┌──

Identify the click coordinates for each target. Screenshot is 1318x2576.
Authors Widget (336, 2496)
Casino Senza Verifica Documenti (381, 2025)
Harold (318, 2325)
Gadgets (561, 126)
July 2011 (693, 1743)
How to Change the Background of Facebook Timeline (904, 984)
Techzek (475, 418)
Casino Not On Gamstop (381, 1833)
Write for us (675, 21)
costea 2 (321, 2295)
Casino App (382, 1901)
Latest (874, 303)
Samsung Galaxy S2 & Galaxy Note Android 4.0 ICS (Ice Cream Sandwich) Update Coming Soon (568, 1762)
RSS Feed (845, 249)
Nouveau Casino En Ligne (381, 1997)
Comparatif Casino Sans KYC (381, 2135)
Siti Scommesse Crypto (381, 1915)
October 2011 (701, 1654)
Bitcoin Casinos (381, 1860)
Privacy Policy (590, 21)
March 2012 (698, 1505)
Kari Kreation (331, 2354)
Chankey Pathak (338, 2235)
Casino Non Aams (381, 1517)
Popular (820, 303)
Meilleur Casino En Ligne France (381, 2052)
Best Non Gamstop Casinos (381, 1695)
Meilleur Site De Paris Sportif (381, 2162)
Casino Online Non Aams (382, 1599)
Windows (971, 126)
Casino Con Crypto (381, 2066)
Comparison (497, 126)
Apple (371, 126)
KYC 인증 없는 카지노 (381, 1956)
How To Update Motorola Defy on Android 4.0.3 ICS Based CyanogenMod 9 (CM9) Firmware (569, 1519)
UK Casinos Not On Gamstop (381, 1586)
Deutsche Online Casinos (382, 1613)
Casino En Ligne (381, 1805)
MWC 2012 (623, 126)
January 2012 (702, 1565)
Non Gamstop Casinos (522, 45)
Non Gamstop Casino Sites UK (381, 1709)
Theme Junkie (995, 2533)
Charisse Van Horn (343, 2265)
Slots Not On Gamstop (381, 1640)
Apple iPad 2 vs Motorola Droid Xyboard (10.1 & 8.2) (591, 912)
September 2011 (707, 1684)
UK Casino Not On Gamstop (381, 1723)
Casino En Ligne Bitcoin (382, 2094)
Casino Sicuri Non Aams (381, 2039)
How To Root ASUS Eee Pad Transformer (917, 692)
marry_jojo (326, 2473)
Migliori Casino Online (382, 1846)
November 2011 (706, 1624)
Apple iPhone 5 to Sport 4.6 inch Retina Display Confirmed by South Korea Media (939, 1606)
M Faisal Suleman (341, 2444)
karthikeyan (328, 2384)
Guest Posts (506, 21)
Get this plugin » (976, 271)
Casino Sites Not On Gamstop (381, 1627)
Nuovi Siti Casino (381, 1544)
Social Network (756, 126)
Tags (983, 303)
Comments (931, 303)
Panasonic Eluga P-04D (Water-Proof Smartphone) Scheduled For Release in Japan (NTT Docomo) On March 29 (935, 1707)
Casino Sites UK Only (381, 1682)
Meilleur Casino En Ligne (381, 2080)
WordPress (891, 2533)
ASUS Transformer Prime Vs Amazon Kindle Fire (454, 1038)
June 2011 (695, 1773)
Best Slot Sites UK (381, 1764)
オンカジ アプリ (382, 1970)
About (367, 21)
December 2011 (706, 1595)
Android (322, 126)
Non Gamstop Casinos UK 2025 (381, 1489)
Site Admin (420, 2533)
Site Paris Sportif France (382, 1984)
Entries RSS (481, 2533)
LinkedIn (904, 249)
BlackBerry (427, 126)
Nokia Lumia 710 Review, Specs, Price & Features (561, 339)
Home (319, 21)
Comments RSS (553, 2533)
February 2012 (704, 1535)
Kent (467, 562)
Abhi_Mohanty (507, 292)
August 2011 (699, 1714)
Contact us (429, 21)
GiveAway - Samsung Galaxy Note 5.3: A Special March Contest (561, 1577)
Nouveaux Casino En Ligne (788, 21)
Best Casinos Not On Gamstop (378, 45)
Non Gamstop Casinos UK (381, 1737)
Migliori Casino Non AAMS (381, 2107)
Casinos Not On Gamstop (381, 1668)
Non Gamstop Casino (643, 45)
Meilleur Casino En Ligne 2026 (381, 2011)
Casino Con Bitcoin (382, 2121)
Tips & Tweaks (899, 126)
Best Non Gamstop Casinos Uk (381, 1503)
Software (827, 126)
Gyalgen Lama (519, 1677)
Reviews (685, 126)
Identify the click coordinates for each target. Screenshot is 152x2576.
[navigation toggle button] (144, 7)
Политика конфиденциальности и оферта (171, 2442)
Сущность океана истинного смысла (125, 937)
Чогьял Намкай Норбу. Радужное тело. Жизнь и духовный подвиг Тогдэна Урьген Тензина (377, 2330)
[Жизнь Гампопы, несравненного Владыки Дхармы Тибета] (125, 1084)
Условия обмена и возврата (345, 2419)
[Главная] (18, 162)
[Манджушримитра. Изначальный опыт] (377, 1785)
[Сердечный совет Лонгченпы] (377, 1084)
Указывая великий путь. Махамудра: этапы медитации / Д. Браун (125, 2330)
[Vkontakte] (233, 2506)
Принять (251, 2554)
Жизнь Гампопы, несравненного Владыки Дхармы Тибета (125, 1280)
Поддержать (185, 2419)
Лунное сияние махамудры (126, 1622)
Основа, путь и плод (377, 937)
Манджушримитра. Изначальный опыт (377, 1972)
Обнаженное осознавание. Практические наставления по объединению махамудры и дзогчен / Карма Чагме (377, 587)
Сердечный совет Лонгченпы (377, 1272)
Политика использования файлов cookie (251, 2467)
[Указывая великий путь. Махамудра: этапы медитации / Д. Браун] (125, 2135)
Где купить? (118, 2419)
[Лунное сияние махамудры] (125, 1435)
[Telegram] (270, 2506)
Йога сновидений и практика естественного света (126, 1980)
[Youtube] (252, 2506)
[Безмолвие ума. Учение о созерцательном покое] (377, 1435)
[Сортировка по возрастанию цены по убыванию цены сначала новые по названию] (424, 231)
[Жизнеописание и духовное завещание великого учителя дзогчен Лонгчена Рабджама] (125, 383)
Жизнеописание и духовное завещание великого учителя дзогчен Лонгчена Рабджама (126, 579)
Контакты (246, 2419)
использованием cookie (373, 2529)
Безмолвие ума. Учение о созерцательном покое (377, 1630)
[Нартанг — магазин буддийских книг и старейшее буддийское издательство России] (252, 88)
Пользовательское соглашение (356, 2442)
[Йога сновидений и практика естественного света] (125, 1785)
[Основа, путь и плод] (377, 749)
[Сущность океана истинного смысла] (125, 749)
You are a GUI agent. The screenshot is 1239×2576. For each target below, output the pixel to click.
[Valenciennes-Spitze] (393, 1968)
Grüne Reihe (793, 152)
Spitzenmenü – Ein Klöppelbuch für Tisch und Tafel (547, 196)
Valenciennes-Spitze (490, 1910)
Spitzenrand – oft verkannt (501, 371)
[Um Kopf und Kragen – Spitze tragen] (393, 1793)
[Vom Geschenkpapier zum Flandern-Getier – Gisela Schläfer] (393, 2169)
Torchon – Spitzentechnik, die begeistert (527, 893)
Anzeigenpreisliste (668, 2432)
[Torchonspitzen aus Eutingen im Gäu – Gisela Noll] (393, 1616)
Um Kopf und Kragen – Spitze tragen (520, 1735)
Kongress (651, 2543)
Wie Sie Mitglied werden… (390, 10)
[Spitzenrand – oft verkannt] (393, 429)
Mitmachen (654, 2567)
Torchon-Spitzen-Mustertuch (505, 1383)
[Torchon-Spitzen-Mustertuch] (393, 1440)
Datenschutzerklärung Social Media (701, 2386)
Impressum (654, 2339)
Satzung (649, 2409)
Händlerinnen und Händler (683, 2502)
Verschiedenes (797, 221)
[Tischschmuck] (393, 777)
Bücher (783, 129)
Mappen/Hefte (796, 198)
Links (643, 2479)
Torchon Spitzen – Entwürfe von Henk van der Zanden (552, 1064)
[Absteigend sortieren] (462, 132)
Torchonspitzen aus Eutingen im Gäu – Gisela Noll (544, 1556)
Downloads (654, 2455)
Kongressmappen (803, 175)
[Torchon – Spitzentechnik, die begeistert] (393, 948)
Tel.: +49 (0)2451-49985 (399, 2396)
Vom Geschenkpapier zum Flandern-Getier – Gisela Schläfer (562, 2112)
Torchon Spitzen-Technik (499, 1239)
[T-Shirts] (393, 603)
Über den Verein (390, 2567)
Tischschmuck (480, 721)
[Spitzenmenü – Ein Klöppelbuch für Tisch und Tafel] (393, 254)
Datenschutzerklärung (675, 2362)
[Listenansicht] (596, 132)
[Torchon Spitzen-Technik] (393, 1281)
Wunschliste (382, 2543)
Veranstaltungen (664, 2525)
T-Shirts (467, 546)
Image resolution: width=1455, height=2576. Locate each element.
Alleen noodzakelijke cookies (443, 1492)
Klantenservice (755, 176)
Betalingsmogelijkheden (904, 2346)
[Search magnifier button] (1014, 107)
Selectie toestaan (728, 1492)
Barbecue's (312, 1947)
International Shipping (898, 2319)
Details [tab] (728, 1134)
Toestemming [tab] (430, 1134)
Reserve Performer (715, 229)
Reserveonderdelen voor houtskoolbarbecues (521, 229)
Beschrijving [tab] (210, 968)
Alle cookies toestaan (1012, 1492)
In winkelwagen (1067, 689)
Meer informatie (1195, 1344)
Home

└──

#### [YOUR GOAL]
From the first line of the data above to the line holding "RSS Feed (845, 249)", reproduce each line exactly; emit no other lines.

#### [EXPECTED ANSWER]
Identify the click coordinates for each target. Screenshot is 1318x2576.
Authors Widget (336, 2496)
Casino Senza Verifica Documenti (381, 2025)
Harold (318, 2325)
Gadgets (561, 126)
July 2011 (693, 1743)
How to Change the Background of Facebook Timeline (904, 984)
Techzek (475, 418)
Casino Not On Gamstop (381, 1833)
Write for us (675, 21)
costea 2 (321, 2295)
Casino App (382, 1901)
Latest (874, 303)
Samsung Galaxy S2 & Galaxy Note Android 4.0 ICS (Ice Cream Sandwich) Update Coming Soon (568, 1762)
RSS Feed (845, 249)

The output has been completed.